As the recent epidemic of data breaches illustrates, no system is immune to attacks. Any company that manages transmits, stores, or handles data must institute and enforce mechanisms to monitor their cyber environment, identify vulnerabilities, and close up security holes as quickly as possible.
Before identifying specific dangers to modern data systems, it is crucial to understand the distinction between cyber threats and vulnerabilities.
Cyber threats are security incidents or circumstances that can have a negative outcome for your network or other data management systems.
Examples of common types of security threats include phishing attacks that result in installing malware that infects your data, failure of a staff member to follow data protection protocols that cause a data breach, or even nature’s forces that takes down your company’s data headquarters, disrupting access.
Vulnerabilities are the gaps or weaknesses in a system that make threats possible and tempt threat actors to exploit them.
Types of vulnerabilities in network security include but are not limited to SQL injections, server misconfigurations, cross-site scripting, and transmitting sensitive data in a non-encrypted plain text format.
When threat probability is multiplied by the potential loss that may result, cybersecurity experts refer to this as a risk.
TYPES OF CYBERSECURITY THREATS
Just as some germs and diseases can attack the human body, numerous threats can affect hardware, software, and the information you store. Some of the major ones include the following:
- Viruses are designed so that they can be easily transmitted from one computer or system to another. Often sent as email attachments, viruses corrupt and co-opt data, interfere with your security settings, generate spam, and may even delete content.

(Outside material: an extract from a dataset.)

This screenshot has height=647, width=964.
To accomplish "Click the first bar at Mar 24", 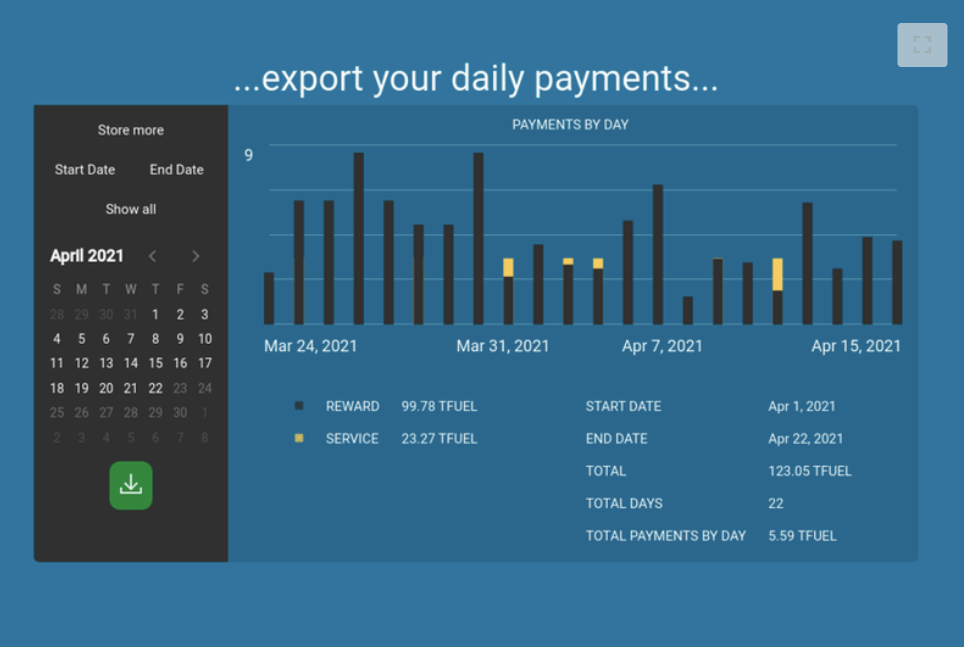I will click(269, 298).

- Computer worms are similar; they spread from one computer to the next by sending themselves to all of the user’s contacts and subsequently to all contacts’ contacts.
- Trojans. These malicious pieces of software insert themselves into a legitimate program. Often, people voluntarily let trojans into their systems in email messages from a person or an advertiser they trust. As soon as the accompanying attachment is open, your system becomes vulnerable to the malware within.
- Bogus security software that tricks users into believing that their system has been infected with a virus. The accompanying security software that the threat actor provides to fix the problem causes it.
- The adware tracks your browsing habits and causes particular advertisements to pop up. Although this is common and often something you may even agree to, adware is sometimes imposed upon you without your consent.
- Spyware is an intrusion that may steal sensitive data such as passwords and credit card numbers from your internal systems.
- A denial of service (DOS) attack occurs when hackers deluge a website with traffic, making it impossible to access its content. A distributed denial of service (DDOS) attack is more forceful and aggressive since it is initiated from several servers simultaneously. As a result, a DDOS attack is harder to mount defenses against it.
- Phishing attacks are social engineering infiltrations whose goal is to obtain sensitive data: passwords and credit card numbers incorrectly. Via emails or links coming from trusted companies and financial institutions, the hacker causes malware to be downloaded and installed.
- SQL injections are network threats that involve using malicious code to infiltrate cyber vulnerabilities in data systems. As a result, data can be stolen, changed, or destroyed.
- Man-in-the-middle attacks involve a third party intercepting and exploiting communications between two entities that should remain private. Eavesdropping occurs, but information can be changed or misrepresented by the intruder, causing inaccuracy and even security breaches.
- Rootkit tools gain remote access to systems without permission and can lead to the installation of malware and the stealing of passwords and other data.
COMMON NETWORK VULNERABILITIES
Even seemingly minor flaws or oversights in the design or implementation of your network systems can lead to disaster.
Some of the most common network vulnerabilities include the following gaps in your application security: when applications are not kept up-to-date, tested, and patched, the doors are open to code injection, cross-site scripting, insecure direct object references, and much more.